## Supplied passage:
★ ★ ★ ★ ★ ★ ★

At 11:24 AM 10/28/03 -0800, Delirium wrote:
Eileen wrote:
I also note the use of "birth canal" to describe the vagina as if a woman had an exit chute on her baby factory; and the use of "womb" in place of 'uterus'. Both these terms, and the misstatement of the time the procedure is performed, lead me to believe the article was mainly written by somebody opposed to abortion who was more interested in getting a subtle message out then actually providing honest information. Since we are describing a medical procedure appropriate medical/biological terminology which is well understood by the general population is the appropriate vocabulary.
May I suggest reading this article before using the term "PBA" as loosely as it is used in your current entry. http://womensenews.org/article.cfm/dyn/aid/499/
In both these cases, the problem is that there is no entirely neutral terminology. Using strictly medical terms is considered biased by the anti-abortion community, as they see it as an attempt to cast a moral issue as a strictly sanitized medical issue; using non-medical terms is seen as similarly biased by the pro-abortion community. My preferred solution would be to use both sets of terms interchangeably--both "womb" and "uterus" and both "birth canal" and "vagina/cervix/vulva"). In particular I don't really see anything wrong with "birth canal", and have seen it used in pro-abortion literature as well as anti-abortion literature.
Womb is a fine old English word, uterus is medical Latin. Both are perfectly acceptable.
There is little or no "pro-abortion literature": those of us who support abortion rights also support the rights of women to have children if they wish--and, in fact, part of the fight for reproductive freedom is an ongoing battle against forced sterilization. If you're trying for neutrality, don't use one side's terminology for the other.
As for the term "Partial Birth Abortion" itself, there's no good solution to that either that I can see. Certainly there some be some discussion about the controversy over terminology, but simply adopting an alternate term would be biased as well. The only other term in reasonably widespread use is "late term abortion", but as you pointed out some of these procedures do not actually occur in the last trimester, so can't really fall under that heading. So I'd say keeping the term PBA with the qualification that some abortion supporters object to the term is the best solution.
There is a legitimate medical term for this procedure, which goes back to before the anti-choice movement politicized it: intact dilation and extraction. That some people haven't heard the term doesn't mean we can't use it.
What I think we should do is use the medical term, and note that some abortion opponents prefer to call it by a recently-invented term that makes better anti-abortion propaganda.

★ ★ ★ ★ ★ ★ ★

## Dataset excerpt:

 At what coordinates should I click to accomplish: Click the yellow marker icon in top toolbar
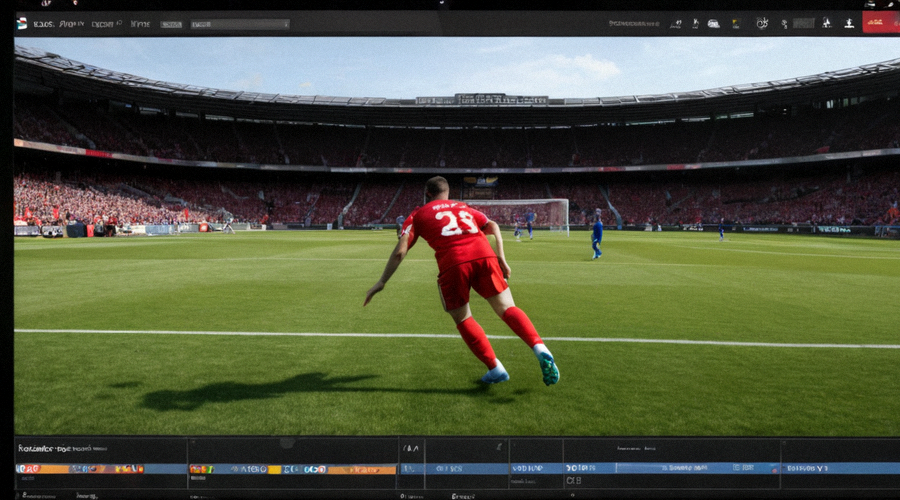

★ ★ ★ ★ ★ ★ ★

## Your tasks:
**A)** Reproduce the stretch from "May I suggest" through "are perfectly acceptable." in the discussion of abortion terminology.
**B)** In the discussion of abortion terminology, what medical term is named for the procedure as one that goes back to before the anti-choice movement politicized it?

## Set of answers:
**A)**
May I suggest reading this article before using the term "PBA" as loosely as it is used in your current entry. http://womensenews.org/article.cfm/dyn/aid/499/
In both these cases, the problem is that there is no entirely neutral terminology. Using strictly medical terms is considered biased by the anti-abortion community, as they see it as an attempt to cast a moral issue as a strictly sanitized medical issue; using non-medical terms is seen as similarly biased by the pro-abortion community. My preferred solution would be to use both sets of terms interchangeably--both "womb" and "uterus" and both "birth canal" and "vagina/cervix/vulva"). In particular I don't really see anything wrong with "birth canal", and have seen it used in pro-abortion literature as well as anti-abortion literature.
Womb is a fine old English word, uterus is medical Latin. Both are perfectly acceptable.

**B)** Intact dilation and extraction.